Required action :: Your answer must be an exact copy of every record.
(Supplied material)
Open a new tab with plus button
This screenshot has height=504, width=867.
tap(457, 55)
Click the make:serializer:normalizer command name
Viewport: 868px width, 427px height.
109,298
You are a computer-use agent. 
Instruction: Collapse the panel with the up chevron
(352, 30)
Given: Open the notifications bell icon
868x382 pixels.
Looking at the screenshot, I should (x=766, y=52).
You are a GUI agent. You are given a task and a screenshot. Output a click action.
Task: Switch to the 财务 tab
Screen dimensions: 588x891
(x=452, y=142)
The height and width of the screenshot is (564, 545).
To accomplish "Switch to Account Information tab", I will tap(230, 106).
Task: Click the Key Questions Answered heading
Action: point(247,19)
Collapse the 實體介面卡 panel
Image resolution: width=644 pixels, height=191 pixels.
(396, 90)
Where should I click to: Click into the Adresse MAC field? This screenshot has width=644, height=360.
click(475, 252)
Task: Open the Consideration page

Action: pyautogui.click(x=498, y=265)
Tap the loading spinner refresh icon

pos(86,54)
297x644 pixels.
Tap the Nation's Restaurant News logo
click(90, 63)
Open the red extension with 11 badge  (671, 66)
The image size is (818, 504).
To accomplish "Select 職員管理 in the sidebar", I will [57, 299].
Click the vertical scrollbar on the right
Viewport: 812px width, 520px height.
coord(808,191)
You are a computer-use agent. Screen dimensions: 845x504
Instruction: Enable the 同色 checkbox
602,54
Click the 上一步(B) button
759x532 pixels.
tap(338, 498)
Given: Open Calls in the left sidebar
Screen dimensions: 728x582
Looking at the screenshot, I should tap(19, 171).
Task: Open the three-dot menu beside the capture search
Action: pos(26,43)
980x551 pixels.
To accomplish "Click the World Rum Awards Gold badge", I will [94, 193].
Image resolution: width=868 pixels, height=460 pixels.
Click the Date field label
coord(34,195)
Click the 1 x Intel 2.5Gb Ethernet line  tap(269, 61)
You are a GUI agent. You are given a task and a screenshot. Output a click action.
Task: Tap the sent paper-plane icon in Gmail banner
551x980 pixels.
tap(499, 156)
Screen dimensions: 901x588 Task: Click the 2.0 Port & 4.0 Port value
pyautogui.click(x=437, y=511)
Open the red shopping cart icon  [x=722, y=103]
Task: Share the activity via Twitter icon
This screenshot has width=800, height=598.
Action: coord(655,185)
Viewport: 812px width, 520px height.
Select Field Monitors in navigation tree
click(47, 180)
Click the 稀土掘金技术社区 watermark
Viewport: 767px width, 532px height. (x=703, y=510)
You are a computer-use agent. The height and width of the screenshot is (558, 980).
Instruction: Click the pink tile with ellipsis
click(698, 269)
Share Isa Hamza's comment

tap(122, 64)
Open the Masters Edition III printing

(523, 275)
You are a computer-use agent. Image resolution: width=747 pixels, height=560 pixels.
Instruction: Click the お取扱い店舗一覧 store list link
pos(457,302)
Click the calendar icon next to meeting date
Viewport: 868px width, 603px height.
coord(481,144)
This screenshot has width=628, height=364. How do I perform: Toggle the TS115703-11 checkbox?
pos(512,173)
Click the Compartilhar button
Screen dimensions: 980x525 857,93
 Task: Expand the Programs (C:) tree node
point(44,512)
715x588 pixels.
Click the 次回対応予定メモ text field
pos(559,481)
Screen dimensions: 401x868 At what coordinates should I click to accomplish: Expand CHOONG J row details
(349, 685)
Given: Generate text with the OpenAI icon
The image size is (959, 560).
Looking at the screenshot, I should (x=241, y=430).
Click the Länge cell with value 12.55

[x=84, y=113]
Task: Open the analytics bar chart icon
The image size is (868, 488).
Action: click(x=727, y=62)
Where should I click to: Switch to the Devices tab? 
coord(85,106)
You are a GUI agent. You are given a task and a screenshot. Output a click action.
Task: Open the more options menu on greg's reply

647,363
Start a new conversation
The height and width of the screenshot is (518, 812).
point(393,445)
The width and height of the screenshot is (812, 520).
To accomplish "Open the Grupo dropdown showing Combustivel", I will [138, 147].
(End Supplied material)
Answer space ::
Open a new tab with plus button
This screenshot has height=504, width=867.
tap(457, 55)
Click the make:serializer:normalizer command name
Viewport: 868px width, 427px height.
109,298
You are a computer-use agent. 
Instruction: Collapse the panel with the up chevron
(352, 30)
Given: Open the notifications bell icon
868x382 pixels.
Looking at the screenshot, I should (x=766, y=52).
You are a GUI agent. You are given a task and a screenshot. Output a click action.
Task: Switch to the 财务 tab
Screen dimensions: 588x891
(x=452, y=142)
The height and width of the screenshot is (564, 545).
To accomplish "Switch to Account Information tab", I will tap(230, 106).
Task: Click the Key Questions Answered heading
Action: point(247,19)
Collapse the 實體介面卡 panel
Image resolution: width=644 pixels, height=191 pixels.
(396, 90)
Where should I click to: Click into the Adresse MAC field? This screenshot has width=644, height=360.
click(475, 252)
Task: Open the Consideration page

Action: pyautogui.click(x=498, y=265)
Tap the loading spinner refresh icon

pos(86,54)
297x644 pixels.
Tap the Nation's Restaurant News logo
click(90, 63)
Open the red extension with 11 badge  (671, 66)
The image size is (818, 504).
To accomplish "Select 職員管理 in the sidebar", I will [57, 299].
Click the vertical scrollbar on the right
Viewport: 812px width, 520px height.
coord(808,191)
You are a computer-use agent. Screen dimensions: 845x504
Instruction: Enable the 同色 checkbox
602,54
Click the 上一步(B) button
759x532 pixels.
tap(338, 498)
Given: Open Calls in the left sidebar
Screen dimensions: 728x582
Looking at the screenshot, I should tap(19, 171).
Task: Open the three-dot menu beside the capture search
Action: pos(26,43)
980x551 pixels.
To accomplish "Click the World Rum Awards Gold badge", I will [94, 193].
Image resolution: width=868 pixels, height=460 pixels.
Click the Date field label
coord(34,195)
Click the 1 x Intel 2.5Gb Ethernet line  tap(269, 61)
You are a GUI agent. You are given a task and a screenshot. Output a click action.
Task: Tap the sent paper-plane icon in Gmail banner
551x980 pixels.
tap(499, 156)
Screen dimensions: 901x588 Task: Click the 2.0 Port & 4.0 Port value
pyautogui.click(x=437, y=511)
Open the red shopping cart icon  [x=722, y=103]
Task: Share the activity via Twitter icon
This screenshot has width=800, height=598.
Action: coord(655,185)
Viewport: 812px width, 520px height.
Select Field Monitors in navigation tree
click(47, 180)
Click the 稀土掘金技术社区 watermark
Viewport: 767px width, 532px height. (x=703, y=510)
You are a computer-use agent. The height and width of the screenshot is (558, 980).
Instruction: Click the pink tile with ellipsis
click(698, 269)
Share Isa Hamza's comment

tap(122, 64)
Open the Masters Edition III printing

(523, 275)
You are a computer-use agent. Image resolution: width=747 pixels, height=560 pixels.
Instruction: Click the お取扱い店舗一覧 store list link
pos(457,302)
Click the calendar icon next to meeting date
Viewport: 868px width, 603px height.
coord(481,144)
This screenshot has width=628, height=364. How do I perform: Toggle the TS115703-11 checkbox?
pos(512,173)
Click the Compartilhar button
Screen dimensions: 980x525 857,93
 Task: Expand the Programs (C:) tree node
point(44,512)
715x588 pixels.
Click the 次回対応予定メモ text field
pos(559,481)
Screen dimensions: 401x868 At what coordinates should I click to accomplish: Expand CHOONG J row details
(349, 685)
Given: Generate text with the OpenAI icon
The image size is (959, 560).
Looking at the screenshot, I should (x=241, y=430).
Click the Länge cell with value 12.55

[x=84, y=113]
Task: Open the analytics bar chart icon
The image size is (868, 488).
Action: click(x=727, y=62)
Where should I click to: Switch to the Devices tab? 
coord(85,106)
You are a GUI agent. You are given a task and a screenshot. Output a click action.
Task: Open the more options menu on greg's reply

647,363
Start a new conversation
The height and width of the screenshot is (518, 812).
point(393,445)
The width and height of the screenshot is (812, 520).
To accomplish "Open the Grupo dropdown showing Combustivel", I will [138, 147].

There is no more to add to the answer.